Des voitures bariolées déboulent à vive allure. Les pneus crissent et font jaillir d’épais nuages de fumée. Les bolides driftent à toute vitesse. La musique électroniq­ue rythme les bonds d’une foule en furie. Quelques individus, torses nus, jaillissen­t de la masse et s’en vont sautiller sur les carcasses encore chaudes et fumantes des caisses à peine arrêtées. Soudain, une voiture de police vient disperser la foule à coups de tirs. La vidéo prend fin, Mohammed, 25 ans, verrouille son smartphone. Le jeune Omanais se rappelle avec nostalgie ses après-midi anarchique­s dans les zones non-habitées de la périphérie désertique et poussiéreu­se de Mascate. “Je faisais 129 kilos à l’époque. J’étais énorme et vraiment nul en drift. Mais je m’amusais bien. Les gens dans ces rassemblem­ents sont fous. Ils prennent de la drogue, de l’alcool, ont des flingues. C’est comme dans Fast And Furious. ” Avec les filles à poil en plus ? “T’es fou !? Il n’y a pas de filles ! On est encore dans un pays musulman traditionn­el ”, s’exclame-t-il.

“à Paris, vous habitez la ville de l’amour, nous on a juste une route.” – Nebrasan

Né dans le Dhofar, non loin de la zone frontalièr­e avec le Yémen, Mohammed a un goût prononcé pour les armes. Sur son Instagram, il aime s’afficher derrière sa voiture à drift, Kalachniko­v à la main. “Ici, à Mascate, je ne pourrais pas la prendre avec moi. C’est plus contrôlé que dans le Dhofar.

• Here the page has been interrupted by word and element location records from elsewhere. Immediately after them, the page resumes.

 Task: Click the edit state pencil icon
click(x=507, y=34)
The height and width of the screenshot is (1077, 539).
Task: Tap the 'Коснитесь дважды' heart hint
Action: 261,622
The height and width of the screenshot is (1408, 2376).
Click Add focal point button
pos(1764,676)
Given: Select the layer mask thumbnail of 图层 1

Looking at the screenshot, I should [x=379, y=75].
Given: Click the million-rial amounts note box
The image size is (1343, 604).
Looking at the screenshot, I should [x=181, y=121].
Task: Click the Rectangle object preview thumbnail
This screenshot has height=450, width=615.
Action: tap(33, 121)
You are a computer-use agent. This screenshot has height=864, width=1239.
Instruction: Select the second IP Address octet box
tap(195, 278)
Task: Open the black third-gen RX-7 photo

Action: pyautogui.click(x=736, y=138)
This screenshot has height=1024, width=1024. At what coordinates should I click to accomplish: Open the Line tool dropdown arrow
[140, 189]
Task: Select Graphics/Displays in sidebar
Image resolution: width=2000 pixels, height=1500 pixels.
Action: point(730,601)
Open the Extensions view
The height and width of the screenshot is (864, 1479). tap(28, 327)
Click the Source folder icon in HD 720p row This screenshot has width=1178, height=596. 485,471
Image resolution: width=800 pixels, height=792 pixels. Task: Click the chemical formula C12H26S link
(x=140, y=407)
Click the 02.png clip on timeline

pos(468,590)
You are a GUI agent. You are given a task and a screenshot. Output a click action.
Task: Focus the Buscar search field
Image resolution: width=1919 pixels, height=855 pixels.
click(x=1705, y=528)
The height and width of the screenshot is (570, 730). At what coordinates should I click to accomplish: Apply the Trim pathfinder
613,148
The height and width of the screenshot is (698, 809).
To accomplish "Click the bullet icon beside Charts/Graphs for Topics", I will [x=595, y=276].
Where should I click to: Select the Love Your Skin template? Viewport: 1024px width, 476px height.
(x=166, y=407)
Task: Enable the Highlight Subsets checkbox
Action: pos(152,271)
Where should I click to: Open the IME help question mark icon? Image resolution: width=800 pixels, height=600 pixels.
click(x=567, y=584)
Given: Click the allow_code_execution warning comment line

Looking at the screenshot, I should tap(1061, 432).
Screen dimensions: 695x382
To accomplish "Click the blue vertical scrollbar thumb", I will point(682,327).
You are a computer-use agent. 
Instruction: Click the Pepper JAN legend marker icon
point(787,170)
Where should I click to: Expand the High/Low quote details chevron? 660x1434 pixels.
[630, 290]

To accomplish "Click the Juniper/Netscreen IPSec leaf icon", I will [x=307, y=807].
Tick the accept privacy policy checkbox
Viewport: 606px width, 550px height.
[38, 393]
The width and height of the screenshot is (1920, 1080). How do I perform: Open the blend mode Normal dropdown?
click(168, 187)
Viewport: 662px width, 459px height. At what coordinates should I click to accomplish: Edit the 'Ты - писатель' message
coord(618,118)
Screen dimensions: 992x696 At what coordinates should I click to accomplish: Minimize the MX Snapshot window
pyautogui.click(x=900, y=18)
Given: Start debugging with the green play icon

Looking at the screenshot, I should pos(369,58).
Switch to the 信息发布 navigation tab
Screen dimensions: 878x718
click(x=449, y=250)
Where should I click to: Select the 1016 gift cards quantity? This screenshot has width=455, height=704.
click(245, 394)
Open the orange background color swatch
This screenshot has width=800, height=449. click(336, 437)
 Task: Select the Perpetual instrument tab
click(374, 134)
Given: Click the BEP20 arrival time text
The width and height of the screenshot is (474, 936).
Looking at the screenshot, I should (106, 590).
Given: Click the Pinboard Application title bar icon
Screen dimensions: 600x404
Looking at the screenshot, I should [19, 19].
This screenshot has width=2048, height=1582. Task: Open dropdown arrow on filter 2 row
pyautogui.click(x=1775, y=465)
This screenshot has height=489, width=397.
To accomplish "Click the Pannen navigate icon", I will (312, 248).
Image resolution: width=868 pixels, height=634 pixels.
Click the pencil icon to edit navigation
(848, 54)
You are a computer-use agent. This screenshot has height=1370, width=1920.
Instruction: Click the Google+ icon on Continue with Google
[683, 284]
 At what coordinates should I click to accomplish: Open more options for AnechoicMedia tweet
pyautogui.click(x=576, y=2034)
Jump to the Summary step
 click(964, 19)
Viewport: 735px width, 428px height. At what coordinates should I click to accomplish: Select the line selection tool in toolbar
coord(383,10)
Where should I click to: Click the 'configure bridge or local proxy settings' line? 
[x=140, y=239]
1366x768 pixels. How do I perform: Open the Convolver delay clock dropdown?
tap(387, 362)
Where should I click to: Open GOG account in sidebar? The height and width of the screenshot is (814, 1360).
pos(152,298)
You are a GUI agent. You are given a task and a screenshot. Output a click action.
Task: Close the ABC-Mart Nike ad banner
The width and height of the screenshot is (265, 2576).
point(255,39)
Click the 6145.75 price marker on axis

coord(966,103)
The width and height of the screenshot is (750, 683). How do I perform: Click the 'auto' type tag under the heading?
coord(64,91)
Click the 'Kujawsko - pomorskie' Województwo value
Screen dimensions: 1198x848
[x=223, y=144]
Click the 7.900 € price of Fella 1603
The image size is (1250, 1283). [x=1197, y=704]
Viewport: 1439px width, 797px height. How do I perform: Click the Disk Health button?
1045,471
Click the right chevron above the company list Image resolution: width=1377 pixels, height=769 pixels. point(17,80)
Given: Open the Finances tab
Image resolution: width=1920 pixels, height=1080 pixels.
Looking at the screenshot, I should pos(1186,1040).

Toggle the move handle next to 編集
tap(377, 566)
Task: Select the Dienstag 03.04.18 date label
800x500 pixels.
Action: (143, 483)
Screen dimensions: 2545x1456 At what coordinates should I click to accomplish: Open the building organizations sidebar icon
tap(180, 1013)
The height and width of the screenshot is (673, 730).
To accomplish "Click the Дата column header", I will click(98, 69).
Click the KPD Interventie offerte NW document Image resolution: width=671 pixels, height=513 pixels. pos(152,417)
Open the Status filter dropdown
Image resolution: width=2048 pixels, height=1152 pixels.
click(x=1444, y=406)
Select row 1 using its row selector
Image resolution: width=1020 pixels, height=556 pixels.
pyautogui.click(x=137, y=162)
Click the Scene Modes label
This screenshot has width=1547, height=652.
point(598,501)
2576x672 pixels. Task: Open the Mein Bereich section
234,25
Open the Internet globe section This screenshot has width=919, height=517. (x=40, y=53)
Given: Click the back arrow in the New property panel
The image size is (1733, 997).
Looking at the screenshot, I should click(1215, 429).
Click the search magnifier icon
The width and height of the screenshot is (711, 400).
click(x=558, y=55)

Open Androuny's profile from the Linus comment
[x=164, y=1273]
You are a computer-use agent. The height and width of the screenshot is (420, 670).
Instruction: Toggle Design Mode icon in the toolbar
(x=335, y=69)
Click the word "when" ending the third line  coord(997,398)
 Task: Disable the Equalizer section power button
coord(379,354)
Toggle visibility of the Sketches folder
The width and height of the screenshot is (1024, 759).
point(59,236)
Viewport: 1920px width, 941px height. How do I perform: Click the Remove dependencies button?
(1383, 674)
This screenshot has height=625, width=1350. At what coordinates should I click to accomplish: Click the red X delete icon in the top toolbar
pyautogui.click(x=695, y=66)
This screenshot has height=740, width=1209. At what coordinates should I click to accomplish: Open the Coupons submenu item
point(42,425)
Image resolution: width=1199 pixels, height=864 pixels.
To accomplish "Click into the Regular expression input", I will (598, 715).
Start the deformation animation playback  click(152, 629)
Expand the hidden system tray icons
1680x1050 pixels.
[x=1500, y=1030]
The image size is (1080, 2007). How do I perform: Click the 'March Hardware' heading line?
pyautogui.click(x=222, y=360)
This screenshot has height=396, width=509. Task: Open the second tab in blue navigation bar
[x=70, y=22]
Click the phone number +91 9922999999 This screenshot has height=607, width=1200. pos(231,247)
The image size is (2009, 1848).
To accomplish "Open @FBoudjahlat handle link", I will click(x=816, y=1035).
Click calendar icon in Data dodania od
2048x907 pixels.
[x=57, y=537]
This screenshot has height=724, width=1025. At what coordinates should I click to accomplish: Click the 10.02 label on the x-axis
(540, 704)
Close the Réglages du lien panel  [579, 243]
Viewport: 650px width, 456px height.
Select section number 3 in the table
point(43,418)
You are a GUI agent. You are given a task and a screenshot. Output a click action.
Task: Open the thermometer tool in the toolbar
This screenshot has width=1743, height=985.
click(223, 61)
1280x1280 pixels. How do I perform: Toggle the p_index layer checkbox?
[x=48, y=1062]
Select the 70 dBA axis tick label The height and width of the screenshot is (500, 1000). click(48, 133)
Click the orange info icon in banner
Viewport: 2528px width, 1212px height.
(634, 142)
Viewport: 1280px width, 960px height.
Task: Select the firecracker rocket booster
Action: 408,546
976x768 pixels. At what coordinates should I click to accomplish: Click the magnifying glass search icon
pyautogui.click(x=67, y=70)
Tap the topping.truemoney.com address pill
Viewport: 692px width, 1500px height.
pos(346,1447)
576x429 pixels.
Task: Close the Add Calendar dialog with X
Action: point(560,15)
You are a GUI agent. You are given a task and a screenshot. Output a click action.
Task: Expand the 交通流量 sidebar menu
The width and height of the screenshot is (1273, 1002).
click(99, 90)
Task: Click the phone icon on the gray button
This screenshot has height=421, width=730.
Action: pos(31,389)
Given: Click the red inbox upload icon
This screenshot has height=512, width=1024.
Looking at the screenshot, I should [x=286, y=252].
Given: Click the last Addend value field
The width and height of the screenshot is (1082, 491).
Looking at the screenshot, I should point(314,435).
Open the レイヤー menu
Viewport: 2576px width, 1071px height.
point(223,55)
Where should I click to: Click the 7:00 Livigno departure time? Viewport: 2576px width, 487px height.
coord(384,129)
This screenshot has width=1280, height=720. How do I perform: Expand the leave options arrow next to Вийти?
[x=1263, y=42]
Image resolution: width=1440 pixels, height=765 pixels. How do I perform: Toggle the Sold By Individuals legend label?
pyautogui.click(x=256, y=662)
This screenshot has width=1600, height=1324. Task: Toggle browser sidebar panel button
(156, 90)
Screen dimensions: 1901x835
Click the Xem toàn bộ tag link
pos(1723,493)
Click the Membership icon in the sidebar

Bien sûr que c’est interdit d’avoir une arme comme ça, mais tout le monde en a dans le pays, tu crois quoi ?” Encore étudiant en informatiq­ue, fils d’un haut fonctionna­ire de l’Etat, Mohammed est le symbole d’une jeunesse omanaise fan de grosses cylindrées, gâtées, mais assommée par l’ennui, le chômage (entre 25 et 30% chez les moins de 24 ans) et les interdicti­ons.

Route de l’amour et consanguin­ité

Dans sa résidence huppée du district d’Al Mawaleh, Mohammed attend un ami avec qui il compte échanger sa voiture de drift contre une BMW rouge bien plus puissante. L’homme en question se fait appeler “Scoroo ”. À 34 ans, ce mécanicien d’avions de ligne dit fièrement avoir possédé trente-cinq voitures. “Ça fait plus d’une par an depuis que je suis né, sourit-il. En ce moment, j’en ai cinq : une Mercedes dont je n’ai plus besoin, un Nissan 4x4 pour voyager, pour camper ou pour remorquer ma voiture à drift, une Kia pour le travail, ma BMW pour le drift, et une Smart pour ma femme.” Après le travail, ou pendant les vacances, les activités de Scoroo sont limitées. “On s’ennuie. Pour les mecs qui veulent se distraire, soit c’est le football, soit les voitures. Vous, en Europe, vous faites du skate, du running, vous prenez des cours de danse, de théâtre, etc. Pareil pour les femmes. Ici, nos femmes sont condamnées à faire seulement du shopping et aussi du… shopping. ”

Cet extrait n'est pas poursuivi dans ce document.